Method 2: LU Decomposition (The Efficient Way)

The Insight: Factor Once, Solve Many

What if you need to solve

A\mathbf{x} = \mathbf{b}

for many different

\mathbf{b}

values? Gaussian elimination from scratch each time is wasteful. Instead, we factor

A

once:

A = LU

Where:

$L$ = Lower triangular matrix (all zeros above diagonal)
$U$ = Upper triangular matrix (all zeros below diagonal)

Then solving

A\mathbf{x} = \mathbf{b}

becomes:

Solve $L\mathbf{y} = \mathbf{b}$ for $\mathbf{y}$ (forward substitution - easy!)
Solve $U\mathbf{x} = \mathbf{y}$ for $\mathbf{x}$ (back substitution - easy!)

from scipy.linalg import lu, lu_factor, lu_solve

# Factor A once
A = np.array([
    [2, 3, 1],
    [1, 2, 3],
    [3, 1, 2]
], dtype=float)

# Get L, U decomposition
P, L, U = lu(A)

print("Original matrix A:")
print(A)
print("\nL (lower triangular):")
print(L.round(3))
print("\nU (upper triangular):")
print(U.round(3))
print("\nVerify: P @ L @ U = A")
print((P @ L @ U).round(3))

# Now solve for multiple b vectors efficiently
lu_factored = lu_factor(A)

# Different scenarios (different total bills)
scenarios = [
    [8.50, 9.00, 8.00],   # Original
    [10.00, 11.00, 9.50], # Higher prices?
    [6.00, 7.00, 6.50],   # Discount day
]

for i, b in enumerate(scenarios):
    x = lu_solve(lu_factored, b)
    print(f"\nScenario {i+1}: Bills = {b}")
    print(f"  Prices: Apple=${x[0]:.2f}, Banana=${x[1]:.2f}, Orange=${x[2]:.2f}")

§ Data supplied
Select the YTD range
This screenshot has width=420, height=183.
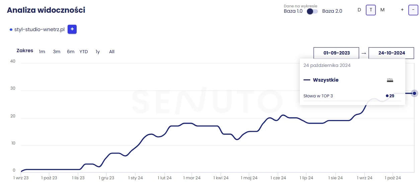[84, 52]
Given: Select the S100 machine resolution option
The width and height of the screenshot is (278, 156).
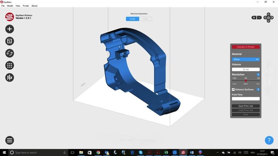Looking at the screenshot, I should (132, 19).
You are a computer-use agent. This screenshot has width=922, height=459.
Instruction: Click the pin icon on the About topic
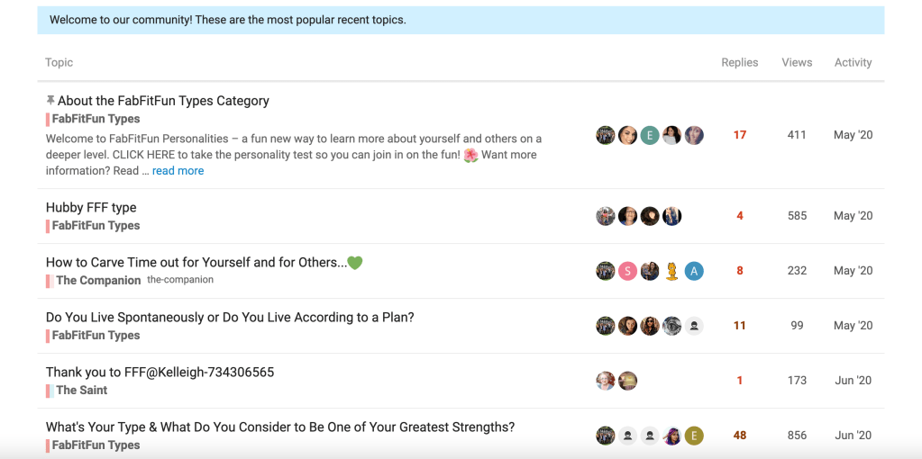click(50, 101)
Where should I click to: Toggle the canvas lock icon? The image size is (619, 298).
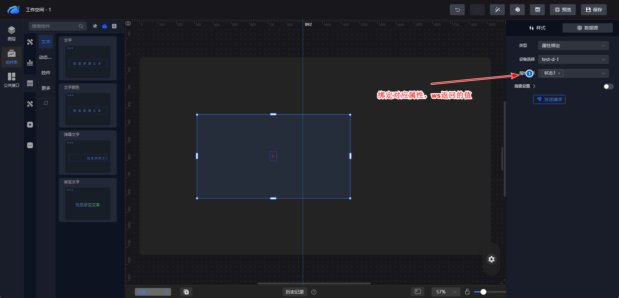[467, 292]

§ To-do list
1 - Check each statement against the LU decomposition excerpt. For each, answer yes or no and quote the words from the excerpt that decide it.
(a) $L$ is a matrix with all zeros below the diagonal.
(b) Solving $L\mathbf{y} = \mathbf{b}$ for $\mathbf{y}$ is done by forward substitution.
(c) The code factors A with lu_factor before it loops over the scenarios.
2 - Extract the lines of the listing from its first line through the line containing "click(50, 101)", including both ends, and leave out the pictures.

§ Complete answers
1 -
(a) No: "$L$ = Lower triangular matrix (all zeros above diagonal)"
(b) Yes: "Solve $L\mathbf{y} = \mathbf{b}$ for $\mathbf{y}$ (forward substitution - easy!)"
(c) Yes: "lu_factored = lu_factor(A)"

2 -
Select the YTD range
This screenshot has width=420, height=183.
[84, 52]
Given: Select the S100 machine resolution option
The width and height of the screenshot is (278, 156).
Looking at the screenshot, I should (132, 19).
You are a computer-use agent. This screenshot has width=922, height=459.
Instruction: Click the pin icon on the About topic
click(50, 101)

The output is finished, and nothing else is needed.